Still, I like big promises and wanted to check it out. I missed the deadline to receive a hard copy, but answered a few questions to get the digital version in five weeks. Five weeks? Isn’t digital supposed to offer at least a semblance of immediate gratification?
Now, back to those questions. There were only about five and they were so unremarkable that I can’t recall them. But I do remember being impressed: “Man, this must be a very sophisticated technology if it’ll be able to develop an interesting and well-targeted publication from these silly questions.”
Five weeks later, I had two issues of Mine in my mailbox. Before I delve into them, let me introduce the fatal flaw. I live in Brooklyn, am 32-years-old, single with no kids and have never once owned a car in my life. I am quite proud of that. Mine is single-sponsored by Lexus, so “customized” ads for the 2010 RX (this is like Chinese for me) scream at me from every page.
This is the high-living version of me with kids and an East Hampton summer house.
The articles go on to show me how to: get the best views from my private plane ride; encourage my kids to exercise; purchase custom denim; turn an unfinished basement into an entertainment center; and protect my nest egg…with a darling picture of a couple with kids bouncing around in the blurry background. Oh, and the Lexus closing ad proclaims: “The all-new 2010 RX. Now with more Mariela Azcuy.”

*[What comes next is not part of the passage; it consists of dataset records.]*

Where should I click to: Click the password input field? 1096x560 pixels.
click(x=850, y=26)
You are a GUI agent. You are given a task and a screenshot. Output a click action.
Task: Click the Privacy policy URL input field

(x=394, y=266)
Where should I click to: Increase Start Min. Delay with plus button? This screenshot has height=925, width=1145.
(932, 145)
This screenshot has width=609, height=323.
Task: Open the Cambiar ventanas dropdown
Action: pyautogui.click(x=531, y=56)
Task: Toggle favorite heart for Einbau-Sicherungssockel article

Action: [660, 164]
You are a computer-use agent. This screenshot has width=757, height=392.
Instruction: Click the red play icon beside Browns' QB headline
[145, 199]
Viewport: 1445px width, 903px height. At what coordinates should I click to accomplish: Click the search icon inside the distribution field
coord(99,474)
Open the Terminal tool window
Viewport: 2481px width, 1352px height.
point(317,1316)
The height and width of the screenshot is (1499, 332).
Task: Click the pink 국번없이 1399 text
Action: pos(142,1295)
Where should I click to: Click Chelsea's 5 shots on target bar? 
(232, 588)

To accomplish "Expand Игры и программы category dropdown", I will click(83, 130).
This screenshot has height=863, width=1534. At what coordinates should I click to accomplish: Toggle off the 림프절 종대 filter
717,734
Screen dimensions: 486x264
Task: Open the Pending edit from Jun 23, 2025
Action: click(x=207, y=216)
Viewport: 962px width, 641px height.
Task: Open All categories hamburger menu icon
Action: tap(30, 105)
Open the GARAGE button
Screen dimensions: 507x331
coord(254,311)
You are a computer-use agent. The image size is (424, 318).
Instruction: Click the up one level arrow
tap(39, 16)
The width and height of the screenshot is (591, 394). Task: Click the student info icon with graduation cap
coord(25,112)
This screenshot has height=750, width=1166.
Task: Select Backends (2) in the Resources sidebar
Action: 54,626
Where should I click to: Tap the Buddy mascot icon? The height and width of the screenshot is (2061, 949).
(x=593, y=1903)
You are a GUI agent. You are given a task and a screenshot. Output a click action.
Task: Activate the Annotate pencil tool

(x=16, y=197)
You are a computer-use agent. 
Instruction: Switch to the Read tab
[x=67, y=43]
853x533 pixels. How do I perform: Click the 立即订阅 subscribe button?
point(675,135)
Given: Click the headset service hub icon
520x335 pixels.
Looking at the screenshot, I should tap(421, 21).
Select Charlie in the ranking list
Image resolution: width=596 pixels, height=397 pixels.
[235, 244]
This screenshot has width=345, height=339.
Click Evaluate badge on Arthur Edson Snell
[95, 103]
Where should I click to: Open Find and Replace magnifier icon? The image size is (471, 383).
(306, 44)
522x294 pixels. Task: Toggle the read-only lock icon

While the car ads are still irrelevant, these are at least more on target. They talk about how I like to sing in the car (check) and need something I can easily parallel park between a hot dog vendor and a bike messenger (double check).
The mix of articles is more my real-life style: a New Orleans travel guide; yummy recipes from Food & Wine (although the cocktails story should really focus on beer or wine); cheap beauty product winners; and building a bond portfolio (this is where I tune out and feel guilty about it).
You need way more than five generic questions to really deliver a magazine made for me. You need a few advertisers or at least a product that appeals to a larger audience, especially for a digital magazine that will probably be accessed mostly by city dwellers in areas of great public transportation. A tech product like a computer or digital camera seems like a natural fit. You need to fix the glitch and not send me two magazines — or introduce me to that fantasy Mariela Azcuy, who sounds like a stellar gal.